Perhaps if the 2 letter code is not good for the WWers, the wording on the upload form should be changed.
Thanks to all for sorting this out Nigel
________________________________________ From: Al Haines [ajhaines@shaw.ca] Sent: 11 August 2012 19:42 To: gbnewby@pglaf.org; Blower Nigel Cc: 'Project Gutenberg Postings Announcements'; 'Peter Podgor ek'; dp-post@pgdp.net; 'Andrew Sly'; 'Marcello Perathoner' Subject: RE: Language detection error? (Re: [posted] Posted (#40466, Sifferath) !)
A couple of things happened with this one's language.
Nigel says he entered "oj" on the upload form, which I changed to "Ojibwa". (I had to figure this out from the uploaded text file.) BUT, I forgot to save the change, which left "oj". I'm guessing (and *only* guessing) that the posting software saw "oj", didn't understand it, and put "English", which is what ended up in the catalog. If I had saved the change, "Ojibwa" would have been added to PG's list of languages, and the catalog page correct.
When Nigel informed me of this book's bibrec page showing English, I tried to correct 40466's language to "Ojibwa", but there's no mechanism (that I could see) in the catalog back-end software to manually add a new language. (You *can* add new authors.) When I did a wild-card search (*) to get the full list of available languages, I found "Ojibwa, Western", and used it.

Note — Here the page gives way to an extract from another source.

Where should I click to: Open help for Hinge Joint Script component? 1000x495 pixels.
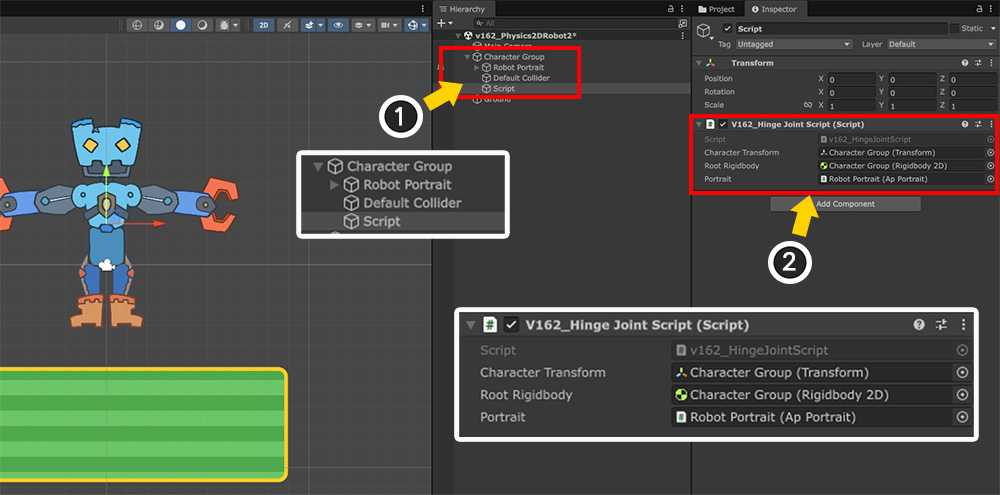[x=965, y=125]
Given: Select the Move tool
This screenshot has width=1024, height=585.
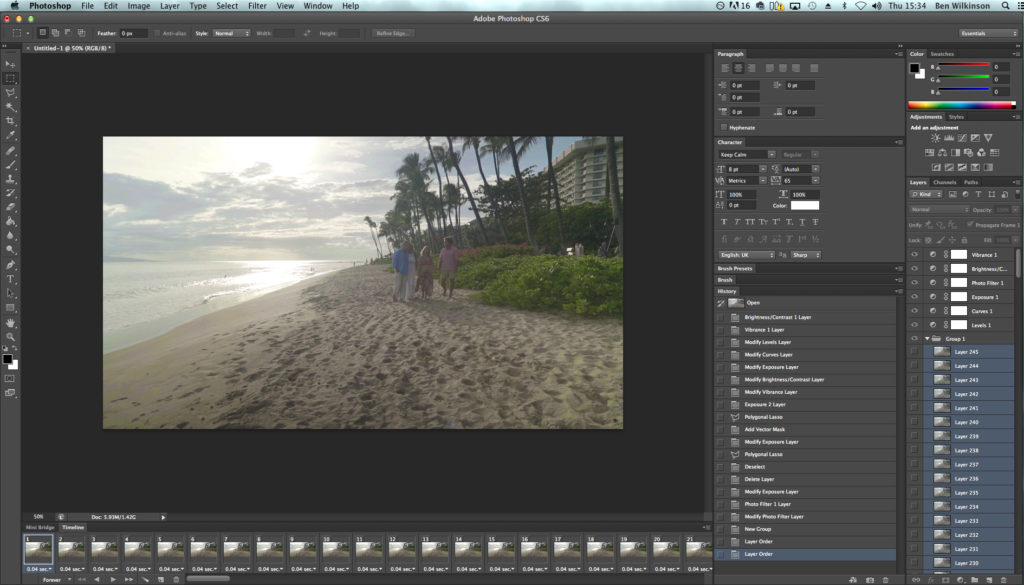Looking at the screenshot, I should tap(11, 63).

Hint to DP uploaders: language names should always be written in full. It saves the WWers from having to figure out, or ask the uploader, what a code means.
Al
-----Original Message----- From: Greg Newby [mailto:gbnewby@pglaf.org] Sent: Saturday, August 11, 2012 11:22 AM To: Blower Nigel Cc: Project Gutenberg Postings Announcements; Peter Podgor ek; dp-post@pgdp.net; Andrew Sly; Marcello Perathoner; Al Haines Subject: Language detection error? (Re: [posted] Posted (#40466, Sifferath) !)
Thanks for this closer look, Nigel. In response, I also just took a closer look, and now wonder whether there was a glitch in the Web cataloging or human cataloging. I don't think it was Al that entered "Ojibwa, Western," but the automatic post-processing & cataloging that happens when new files are posted.
Within the text (HTML and .txt) you can see the language is Ojibwa, as you submitted: Language: Ojibwa
But the bibrec page lists "Ojibwa, Western:" http://www.gutenberg.org/ebooks/40466
It might be that Marcello's automatic cataloging somehow matched on a more specific language code (perhaps simply selecting the latest sorted code with a matching string).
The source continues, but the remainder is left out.